Mr. Forcelli was “a stellar defensive player,” said
Mr. Baker. He “carried an outstanding batting average and was particularly
noted as a line-drive hitter.”
Last October, Mr. Forcelli was honored at the annual
Ridgefield Old Timers Association banquet.
Mr. Forcelli was also a lifetime Boston Red Sox fan,
and was elated this fall when the Sox won their first World Series of his
lifetime.
John Forcelli was born on April 26, 1923 in the
family home in Branchville, a son of Antonio and Antoinetta Diberardino
Forcelli, who had come here from Corvara, Pescara, Italy. Along with his six
brothers and sisters, he attended the one-room schoolhouse on Old Branchville
Road.
He later attended Ridgefield High School and Abbott
Tech in Danbury.
During World War II he served in the 34th Infantry of
the U.S. Army in the Pacific Islands and in Japan during the occupation. He
vividly recalled the devastation of Hiroshima, where he was stationed a few
months after the atomic bomb blast.
Mr. Forcelli worked for 25 years for Perkin-Elmer
Corporation in Danbury.
He had lived at the Laurel Ridge Health center for
the past two years.
Besides his wife, Mr. Forcelli is survived by a son,
Tony Forcelli and his wife Jeanette of Ridgefield; a daughter, Linda Mihaley
and her husband Gary of South Salem, N.Y.; his sister, Anna Frulla of
Washington; five grandchildren, Patrick, Robin and Timothy Forcelli, and
Gregory and James Mihaley; and nine nieces and nephews. A sister, Edith, and
two brothers, Peter and Joseph, died before him.
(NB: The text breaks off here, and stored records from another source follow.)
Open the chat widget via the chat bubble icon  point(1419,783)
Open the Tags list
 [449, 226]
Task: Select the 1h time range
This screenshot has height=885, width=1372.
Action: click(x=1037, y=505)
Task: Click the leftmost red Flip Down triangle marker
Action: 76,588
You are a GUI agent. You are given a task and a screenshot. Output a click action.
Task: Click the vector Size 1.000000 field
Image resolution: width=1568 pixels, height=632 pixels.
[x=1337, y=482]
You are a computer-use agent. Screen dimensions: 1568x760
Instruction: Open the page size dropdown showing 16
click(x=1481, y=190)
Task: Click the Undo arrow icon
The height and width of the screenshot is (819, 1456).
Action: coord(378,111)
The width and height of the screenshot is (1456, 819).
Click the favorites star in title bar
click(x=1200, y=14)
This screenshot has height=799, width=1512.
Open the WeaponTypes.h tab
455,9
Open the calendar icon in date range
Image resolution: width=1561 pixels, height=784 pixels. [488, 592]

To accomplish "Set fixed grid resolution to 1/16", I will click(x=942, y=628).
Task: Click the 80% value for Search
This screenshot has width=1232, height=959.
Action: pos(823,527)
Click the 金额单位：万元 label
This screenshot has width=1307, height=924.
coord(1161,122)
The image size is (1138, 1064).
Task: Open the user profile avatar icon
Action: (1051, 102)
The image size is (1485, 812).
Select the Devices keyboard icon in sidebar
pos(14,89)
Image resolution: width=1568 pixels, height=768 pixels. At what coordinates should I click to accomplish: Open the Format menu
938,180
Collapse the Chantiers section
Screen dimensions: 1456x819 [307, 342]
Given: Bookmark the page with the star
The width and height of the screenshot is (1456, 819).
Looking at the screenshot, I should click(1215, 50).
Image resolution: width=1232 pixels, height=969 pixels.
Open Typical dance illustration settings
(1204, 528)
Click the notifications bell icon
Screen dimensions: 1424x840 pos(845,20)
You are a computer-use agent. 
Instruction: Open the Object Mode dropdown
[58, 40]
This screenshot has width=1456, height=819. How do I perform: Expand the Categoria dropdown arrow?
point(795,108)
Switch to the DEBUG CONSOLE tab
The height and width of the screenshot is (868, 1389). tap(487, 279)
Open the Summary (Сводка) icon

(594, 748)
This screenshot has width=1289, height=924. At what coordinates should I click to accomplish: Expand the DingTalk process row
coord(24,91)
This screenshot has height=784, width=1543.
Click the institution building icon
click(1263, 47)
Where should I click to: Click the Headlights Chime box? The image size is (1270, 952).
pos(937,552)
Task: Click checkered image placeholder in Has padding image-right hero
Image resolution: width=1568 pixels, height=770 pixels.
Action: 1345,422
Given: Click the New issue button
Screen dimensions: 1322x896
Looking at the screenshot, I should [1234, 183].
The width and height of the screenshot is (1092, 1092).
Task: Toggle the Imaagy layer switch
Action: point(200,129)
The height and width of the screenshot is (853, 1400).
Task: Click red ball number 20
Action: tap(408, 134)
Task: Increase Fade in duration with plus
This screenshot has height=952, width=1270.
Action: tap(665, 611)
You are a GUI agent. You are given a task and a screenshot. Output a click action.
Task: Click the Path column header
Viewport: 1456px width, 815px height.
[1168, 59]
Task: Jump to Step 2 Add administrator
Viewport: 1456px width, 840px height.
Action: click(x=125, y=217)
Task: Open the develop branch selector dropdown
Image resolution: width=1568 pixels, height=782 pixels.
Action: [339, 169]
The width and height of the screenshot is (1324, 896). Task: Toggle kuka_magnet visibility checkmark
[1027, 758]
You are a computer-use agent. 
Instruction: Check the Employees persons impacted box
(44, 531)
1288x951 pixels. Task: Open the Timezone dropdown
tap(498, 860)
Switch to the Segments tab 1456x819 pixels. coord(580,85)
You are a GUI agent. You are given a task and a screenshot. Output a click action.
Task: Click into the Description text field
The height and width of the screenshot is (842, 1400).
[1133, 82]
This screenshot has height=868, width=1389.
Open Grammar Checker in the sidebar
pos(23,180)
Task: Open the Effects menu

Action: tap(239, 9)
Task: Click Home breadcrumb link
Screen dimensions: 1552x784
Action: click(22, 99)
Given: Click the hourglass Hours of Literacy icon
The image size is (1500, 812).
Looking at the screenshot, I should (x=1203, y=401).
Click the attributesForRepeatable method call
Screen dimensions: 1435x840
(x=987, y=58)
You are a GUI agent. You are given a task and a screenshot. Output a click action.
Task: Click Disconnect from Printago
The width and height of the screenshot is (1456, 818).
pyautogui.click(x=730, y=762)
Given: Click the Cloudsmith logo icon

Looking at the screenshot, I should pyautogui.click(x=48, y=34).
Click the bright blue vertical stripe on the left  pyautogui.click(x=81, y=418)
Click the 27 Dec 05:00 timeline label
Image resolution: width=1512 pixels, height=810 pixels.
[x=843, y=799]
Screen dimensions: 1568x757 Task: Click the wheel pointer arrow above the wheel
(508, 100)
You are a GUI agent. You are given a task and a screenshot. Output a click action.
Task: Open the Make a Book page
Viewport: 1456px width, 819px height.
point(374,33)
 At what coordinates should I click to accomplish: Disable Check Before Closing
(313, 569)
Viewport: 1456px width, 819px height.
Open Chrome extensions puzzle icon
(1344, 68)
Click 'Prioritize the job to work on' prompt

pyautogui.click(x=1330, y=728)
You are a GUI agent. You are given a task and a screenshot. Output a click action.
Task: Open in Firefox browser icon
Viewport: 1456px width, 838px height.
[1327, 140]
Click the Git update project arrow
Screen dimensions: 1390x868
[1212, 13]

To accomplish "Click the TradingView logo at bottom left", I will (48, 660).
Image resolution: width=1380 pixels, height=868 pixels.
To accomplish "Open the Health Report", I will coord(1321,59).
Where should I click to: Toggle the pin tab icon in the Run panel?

A Mass of Christian Burial will be celebrated on
Monday, Dec. 27, at 10 a.m. in Sacred Heart Church, Georgetown.
Burial will follow in St. Mary’s Cemetery, Ridgefield.
Friends may call at the Bouton Funeral Home, 31 West
Church Street, Georgetown on Sunday, Dec. 26, from 5 to 8 p.m.
Contributions in his memory may be made to the Juvenile Diabies Research Foundation, 200 Connecticut Ave. Ste 5H, Norwalk CT 06854.